Jake Berry, who was party chair and minister without portfolio in Liz Truss’s cabinet, said it would be “very bizarre” if someone in a similar position to Raab in any other workplace remained in their role amid such claims.
Downing Street declined on Friday to say whether Simon Case, the cabinet secretary, had been informed of complaints about Raab before Rishi Sunak made him justice secretary and deputy prime minister, placing yet more scrutiny on what the prime minister knew at the time.
Sunak’s spokesperson reiterated the heavily caveated formula that the prime minister was “not aware at the time of appointment of any formal complaints” about Raab, declining to say anything else given an ongoing investigation into the allegations.
Berry told BBC Radio 4’s Week in Westminster that it would be “a big help” to Sunak if he was able to straightforwardly suspend a minister who was being investigated, as happens in the private sector.
Asked if he believed Sunak should suspend Raab now, Berry said: “When you have 24 allegations outstanding against you – I read in the newspaper there are 24 – it would be very bizarre if you had someone in any other workplace who wasn’t suspended pending that investigation. MPs and ministers are not some form of special human being – I think they should just be treated like anyone else is in their workplace.”
Berry’s comments place yet more pressure on Sunak to act, given the inquiry he ordered by Adam Tolley KC is seen as unlikely to be concluded for another couple of weeks at the earliest.
Sunak has faced criticism for his failure to act earlier in dismissing Nadhim Zahawi, the most recent Conservative party chair, after it emerged he received a tax penalty from HMRC when he was chancellor, and also faced scrutiny over whether or not he knew about Zahawi’s situation before appointing him.
On Friday, Downing Street refused to comment on a report in the Times that Case, the most senior civil servant in government, had been personally told of a written complaint about Raab during his earlier stint in the justice ministry months before Sunak gave him the post again.

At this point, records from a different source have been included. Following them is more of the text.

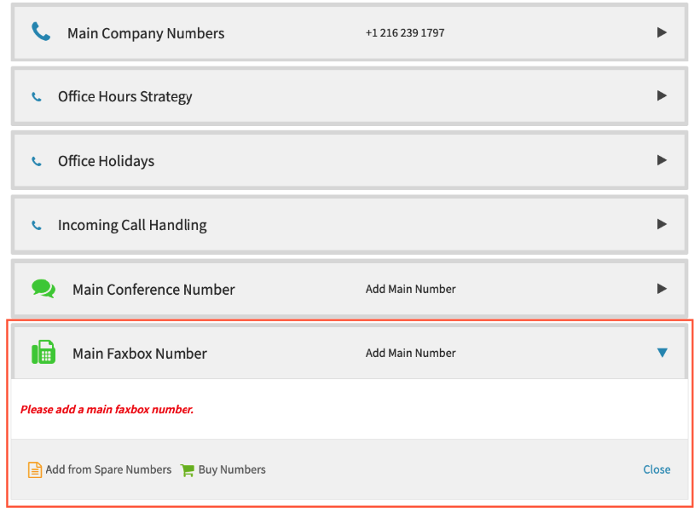This screenshot has height=518, width=700.
Task: Click the Close link in faxbox panel
Action: pyautogui.click(x=657, y=469)
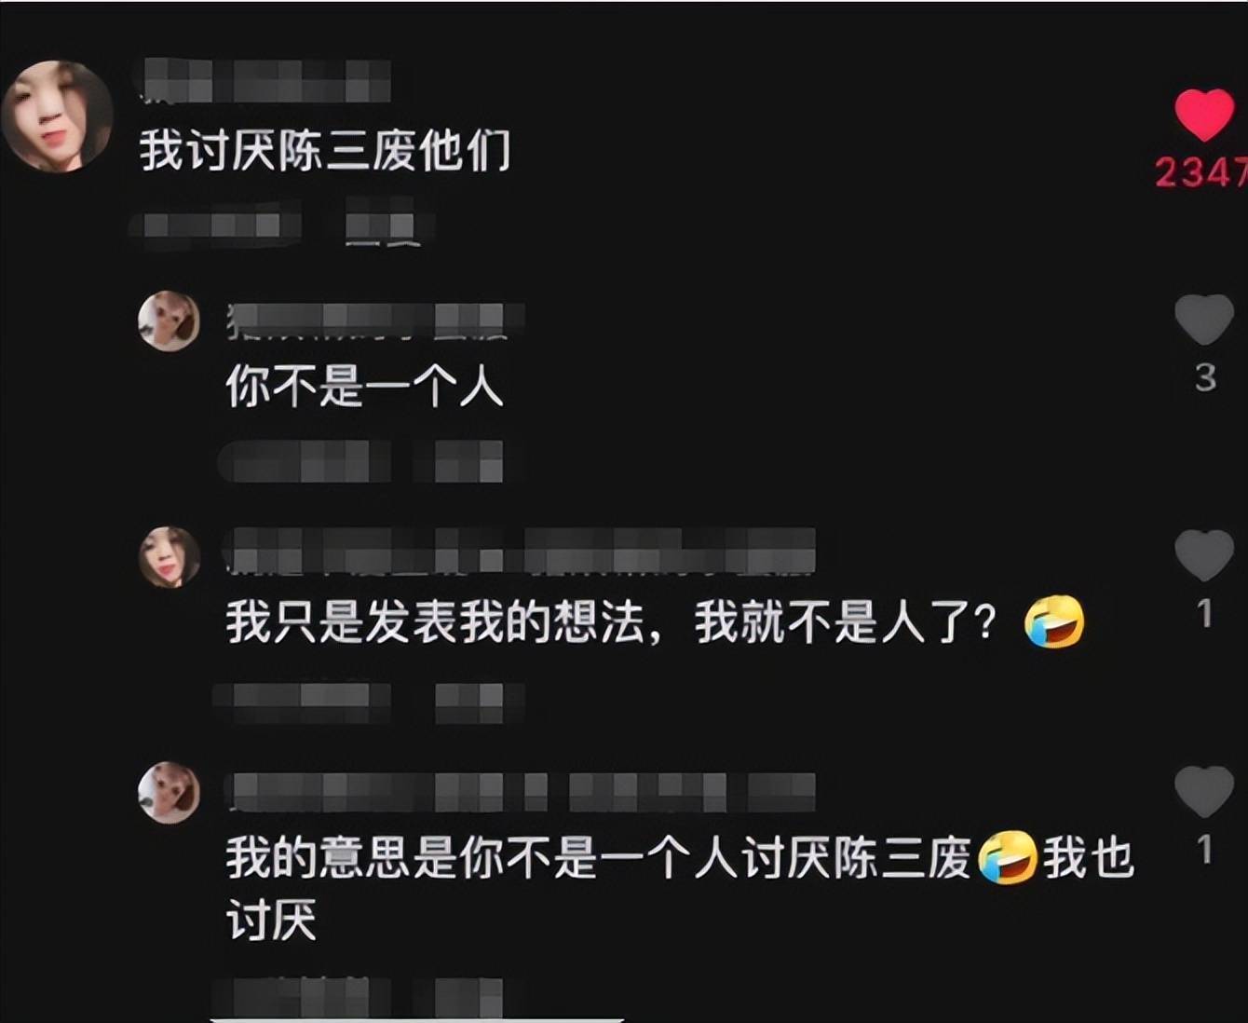Screen dimensions: 1248x1023
Task: Open blurred username above 我只是发表我的想法
Action: (x=521, y=550)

Sunak’s spokesperson confirmed that in general terms, a written statement made, for example, to a line manager, an HR representative or a permanent secretary would be counted as a formal complaint. However, he refused to say if Case had been informed about the concerns over Raab, and if so whether he had passed this information to Sunak before the prime minister named his government in October, citing Tolley’s ongoing work.

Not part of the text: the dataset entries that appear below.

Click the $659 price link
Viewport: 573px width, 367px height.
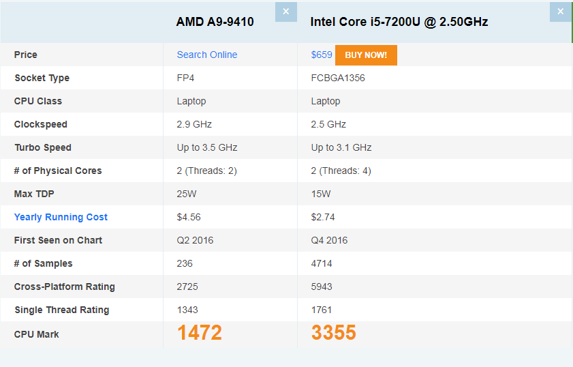coord(322,55)
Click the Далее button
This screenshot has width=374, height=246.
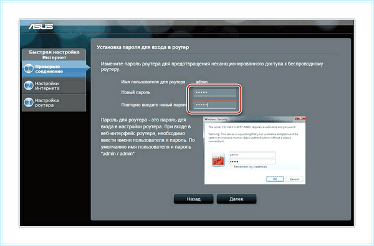click(x=236, y=199)
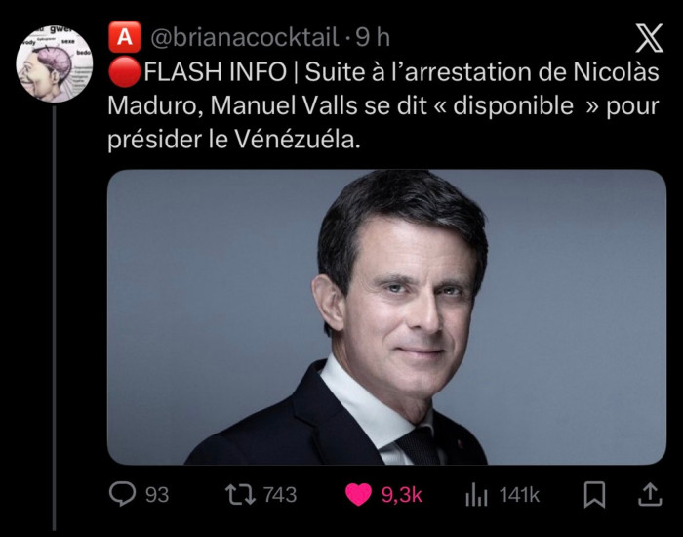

“We’re not going to get into the process of appointments or the advice that the PM receives, or does not receive,” the spokesperson said, adding that Sunak had full confidence in Case.

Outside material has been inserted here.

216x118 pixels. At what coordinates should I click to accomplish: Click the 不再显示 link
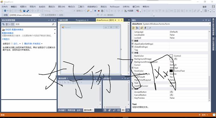[6, 39]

At least 24 officials are involved in the complaints about Raab’s behaviour. He vehemently denies any wrongdoing.
In another allegation, the anti-Brexit campaigner Gina Miller has claimed Raab was abusive to her and a BBC staffer after they appeared together on Radio 4’s Today programme in 2016. Writing in the Independent, Miller said that when they were together in a lift after the broadcast, Raab “stared at me and said: ‘I can’t make up my mind if you’re naive, got too much money or just stupid.’”
As they left the building, Miller said, Raab reacted furiously to a young staff member who said there was no car arranged for him, shouting: “Go get me a fucking car.”
A source close to Raab told the paper the claims by Miller were “baseless and malicious”.